You now openly judge the whole body of brethren as unfit to be associated with, on account of their state, while reserving to yourself the right to select certain assemblies and individuals whom you will own. You and this party are characterised by that holiness and truth which are proper to the precious testimony which God confided to brethren, at least by the love of it and fidelity to it; the rest are in a mass regarded as unworthy.

Now I have not seen that those who pretend to this, are more holy or characterised more by what is proper to this testimony, nor more devoted, nor have the good of the church of God at heart. Their state does not approve itself to my spiritual judgment, while owning many of those I refer to as dear brethren. I know among the thousands of whom you know nothing, brethren walking in obscurity, more devoted, more given up to Christ, than those who are disposed thus pretentiously to quit them. You admit the precious testimony of God was confided to brethren, so that it is solely on the ground of their unfaithfulness and your greater faithfulness that you leave them. Now I admit that brethren have declined from the unworldliness which was proper to this testimony, and have borne as God enabled me a testimony to this effect, and the troubles in London have largely awakened conscience, and I may add, I never met in visiting, so great an appetite for the word. But all this was fully before me, before -'s case arose. I weighed before God, with deeper anxiety than I can speak of here, the question of leaving brethren, and what I should do. I felt clearly it was not faith - "the hireling flees" - and I remained where I was, though in some things more isolated. I have not remarked that those who have taken the ground you do have advanced in holiness and spirituality, rather the contrary, and I am satisfied it is the path of pretension, not of faith. The question was fully before me, and decided before any of the particular questions arose, though partially occasioned by what brought some of them in result. I therefore, having had the matter fully before me, reject as evil the ground you have taken. Were the movement of those you join yourself to, to break up brethren - and I have thought of all that - your party, were I to be with any (which I do not think I should) would, I think, be the very last I should be with: indeed, I should not think of it at all, it is too pretentious for me. I have felt that brethren had got into a low state, and have felt the path was to serve them in it. You have judged that they are in a hopeless, irremediable state, and judged of God to be unworthy of His testimony. God will judge whom He accepts in this. If God has not so judged them, you are clearly wrong. I shall not regret, if He does reject them, having sought to serve them, and Him, in their low estate.

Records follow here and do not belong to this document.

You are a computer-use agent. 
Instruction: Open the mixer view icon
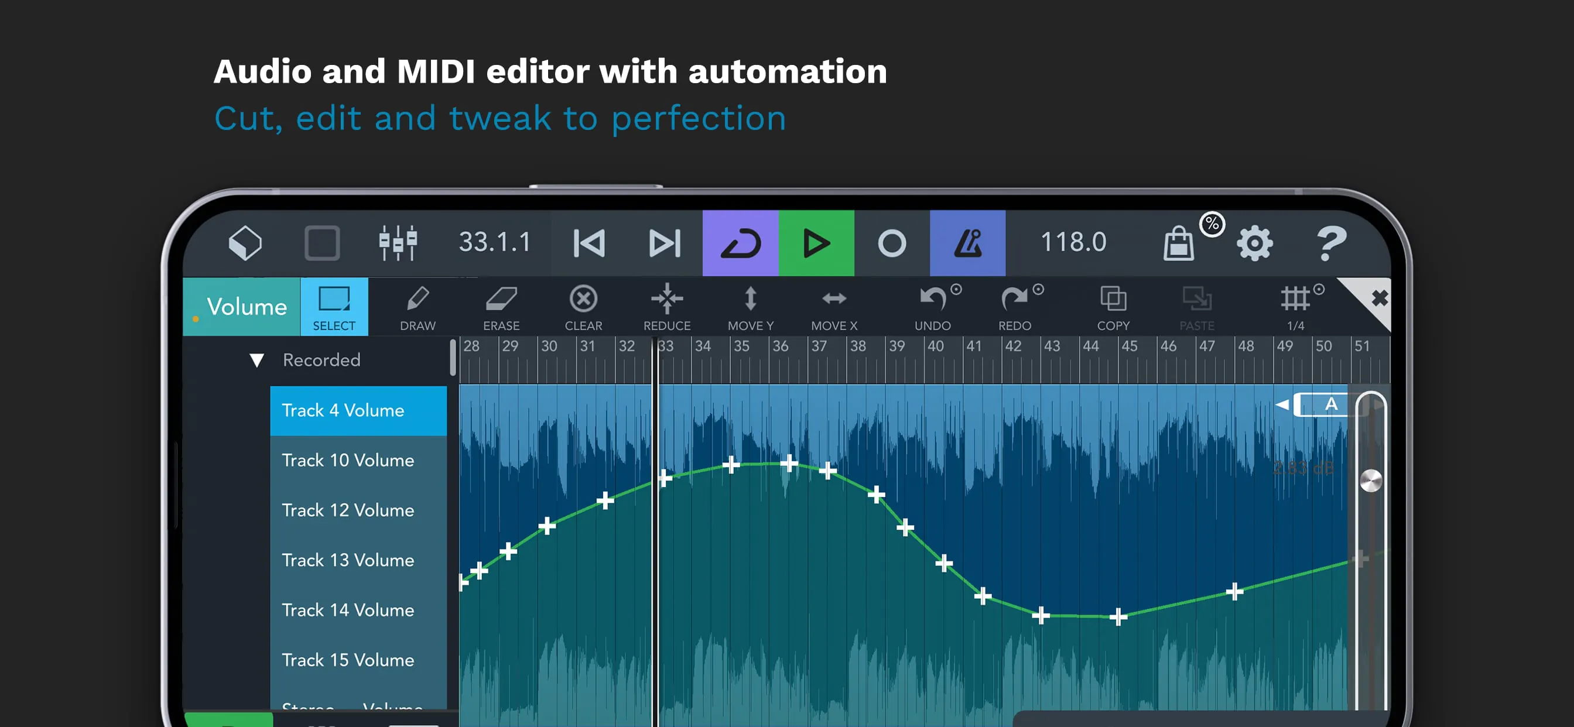click(398, 243)
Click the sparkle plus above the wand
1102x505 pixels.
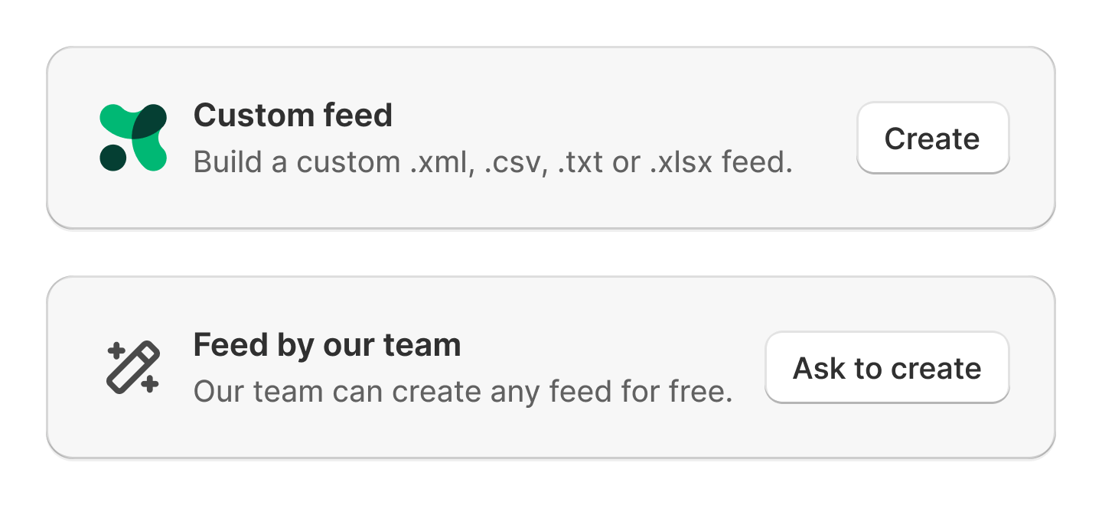(x=116, y=351)
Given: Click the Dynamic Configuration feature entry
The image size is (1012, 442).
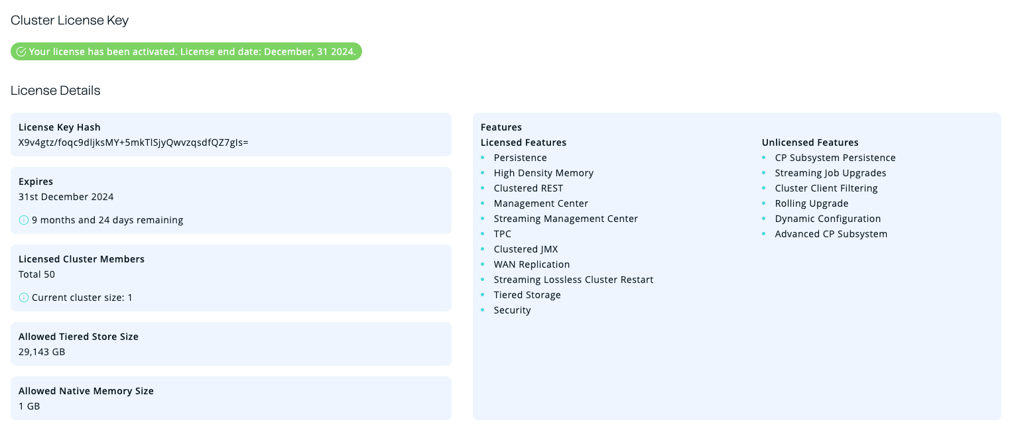Looking at the screenshot, I should click(828, 218).
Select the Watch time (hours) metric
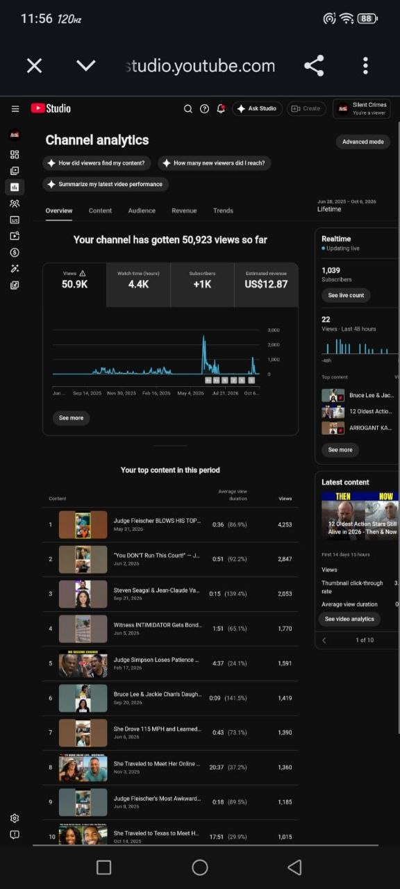Viewport: 400px width, 889px height. coord(138,285)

I enter into no details as to -. It is not the question. Your statement is, 'I am not free to be in their association, as feeling my great responsibility to the Lord and to the brethren.' I believe that under the influence of an evil system you have not been able to resist the effect of the pressure of Abbott's Hill, and what was associated with it. You cannot be surprised if I act as to you on your own statement, and at the same time reject in every way the system under whose influence you are. I reserve to myself, as it concerns many besides you, the right to communicate this letter in any way I think proper. I leave the judgment of the question, and of the right path, entirely in the Lord's hands.

Your affectionate brother in Christ.